Other politicians get into trouble because their behaviour is so bizarre. Back in the mid-2000s, for example, married Lib Dem MP Mark Oaten claimed the pressure of work and “something of a mid-life crisis” prompted him to have had an affair with a male prostitute. The Lib Dem MP for Winchester and home affairs spokesman could only plead that he was bored, which didn’t entirely save his career.

Other strange episodes include Ron Davies (Welsh secretary in Tony Blair’s government) getting mugged on Clapham Common after a “moment of madness”; John Stonehouse, a former Labour minister, running off with his secretary and faking a “clothes on the beach” suicide (he’d also been a Soviet spy); and Jeremy Thorpe, leader of the Liberal Party, no less, who ended up at the Old Bailey on a charge of conspiracy to murder his former lover, Norman Scott (he was acquitted).

Jeremy Thorpe and his wife, Marion, in 1974
Jeremy Thorpe and his wife, Marion, in 1974 (PA)

Not long ago the SNP MP Angus MacNeil admitted being “wrong and stupid” to indulge in “three-in-a-bed” “foolishness” with two teenage girls, at a time when his wife was carrying their child.
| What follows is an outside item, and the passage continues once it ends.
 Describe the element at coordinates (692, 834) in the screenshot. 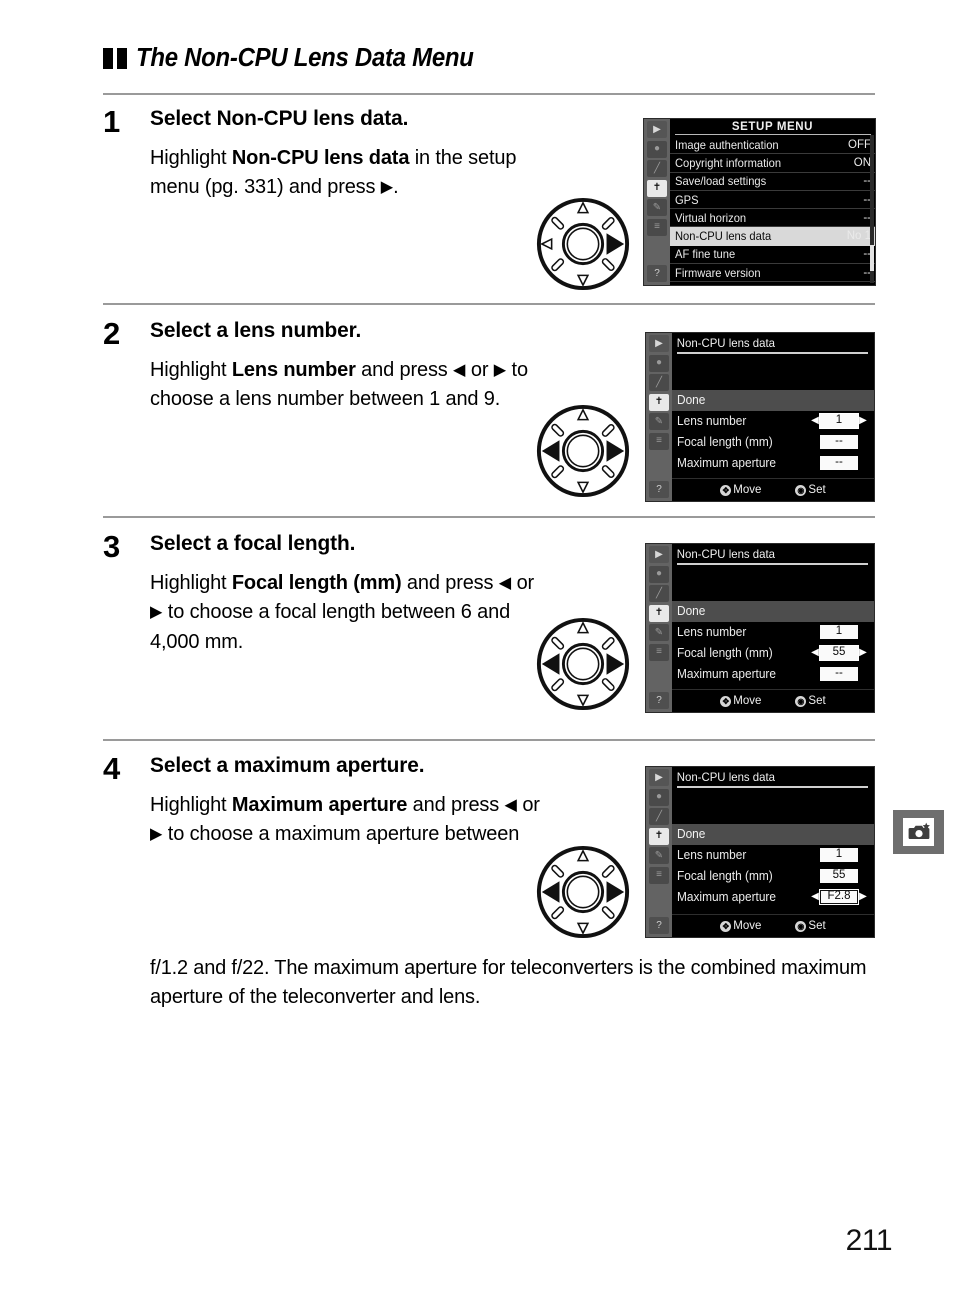

I see `done-label: Done` at that location.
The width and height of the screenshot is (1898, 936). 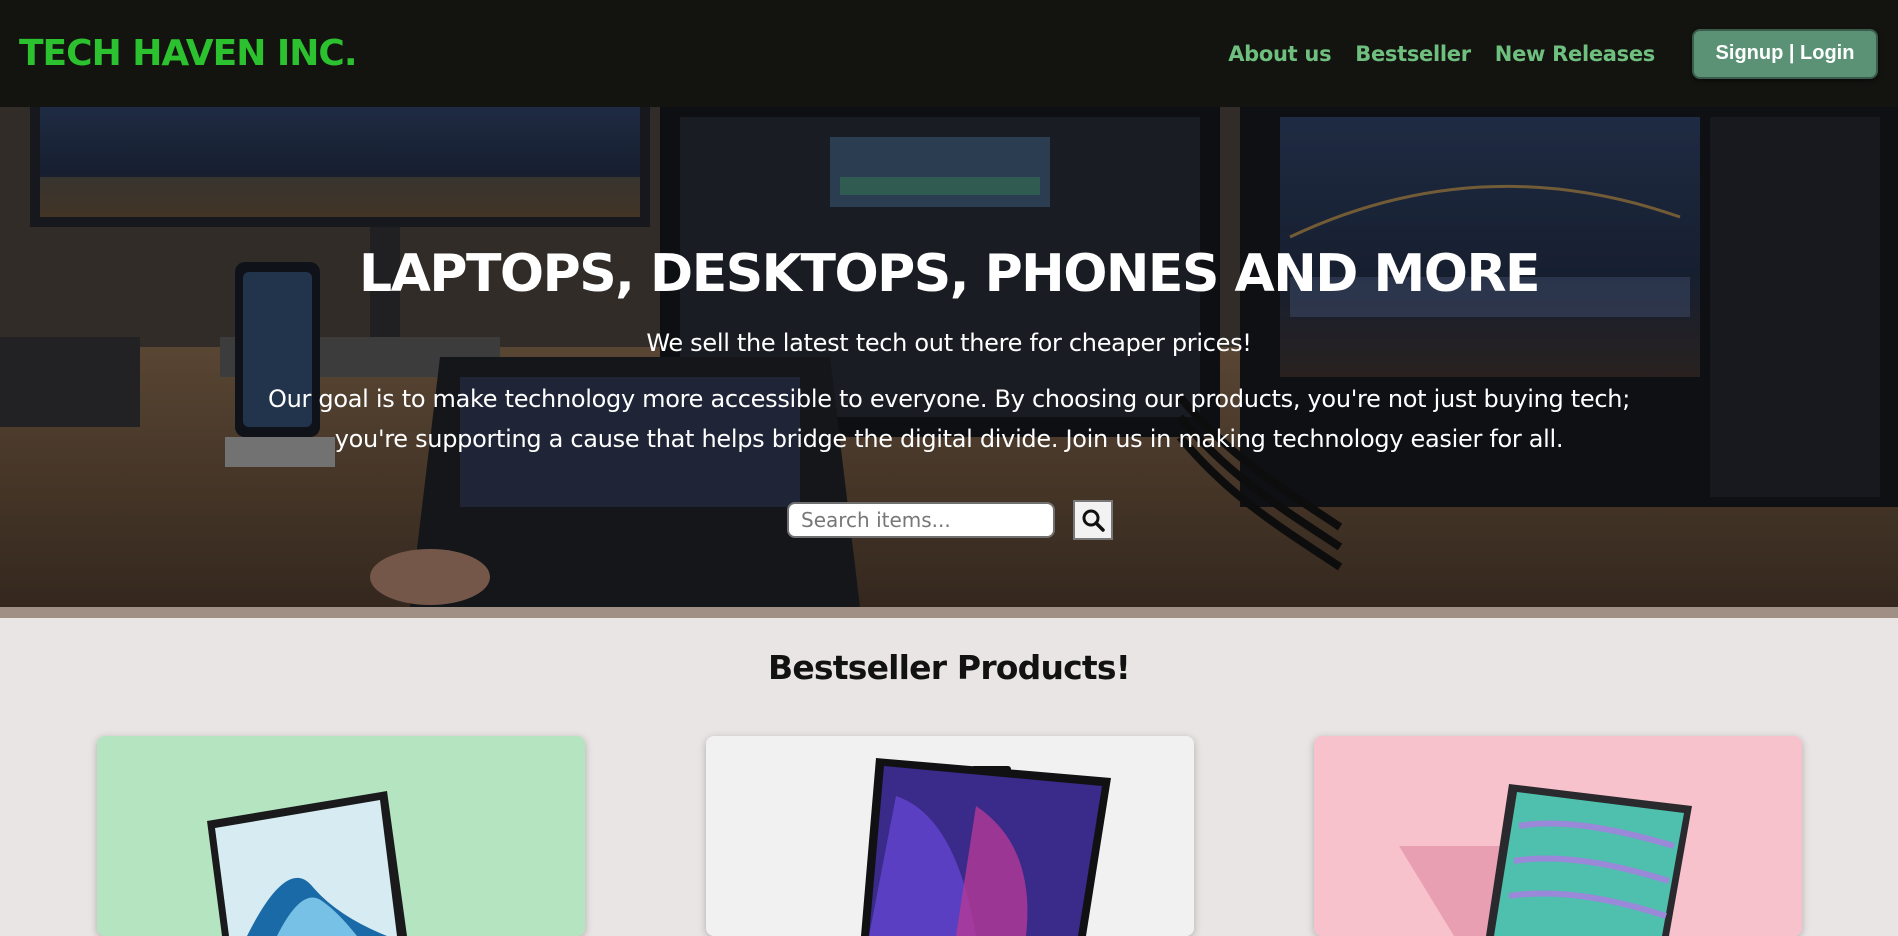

There are many more distasteful examples which make Hancock’s school disco-style grope look pretty tame stuff.

Of course, the really shocking sex scandals are the ones we never know about – at the time. These have occurred, indeed, right at the top of politics but tend not to be reported until decades later.

In the Victorian era, prime minister William Gladstone used to take in prostitutes and spank them at No 10 (not a euphemism). We found out about that almost a century later when a smart historian deciphered some mysterious squiggles in the grand old man’s diaries.

John Profumo resigned in 1963 after Christine Keeler affair
John Profumo resigned in 1963 after Christine Keeler affair (PA)

As prime minister, David Lloyd George, a notoriously randy old goat, was virtually a bigamist at No 10 because of his live-in relationship with his secretary; his wife stayed home in Wales. Fellow liberal PM Henry Herbert Asquith used to pass the time during dull meetings of his war cabinet by writing saucy letters to his lover.

Harold Wilson’s premiership was dominated by his political secretary Marcia Falkender, partly because he had a brief affair with her in the 1950s. Poor old Harold Macmillan had to put up with his wife Dorothy conducting an open affair with his rival, Bob Boothby MP, for about 20 years.

The rascally Boothby also happened to be a bisexual, friend of the Krays and is rumoured to have fathered a daughter by Dorothy who Macmillan brought up as his own (she died by suicide in 1970).

It was only many years later, too, that we learned of the passionate affair between Edwina Currie and John Major, which had ended before he became premier in 1990, but always had the potential to destroy him. She herself told the tale in her memoirs, sensationally, but not until 2002.

The fact that we know so much about Boris Johnson’s affairs is, if anything, an exercise in openness and transparency by the past standards of incumbents of No 10, and we may as well place Hancock’s misdemeanours in some sort of perspective.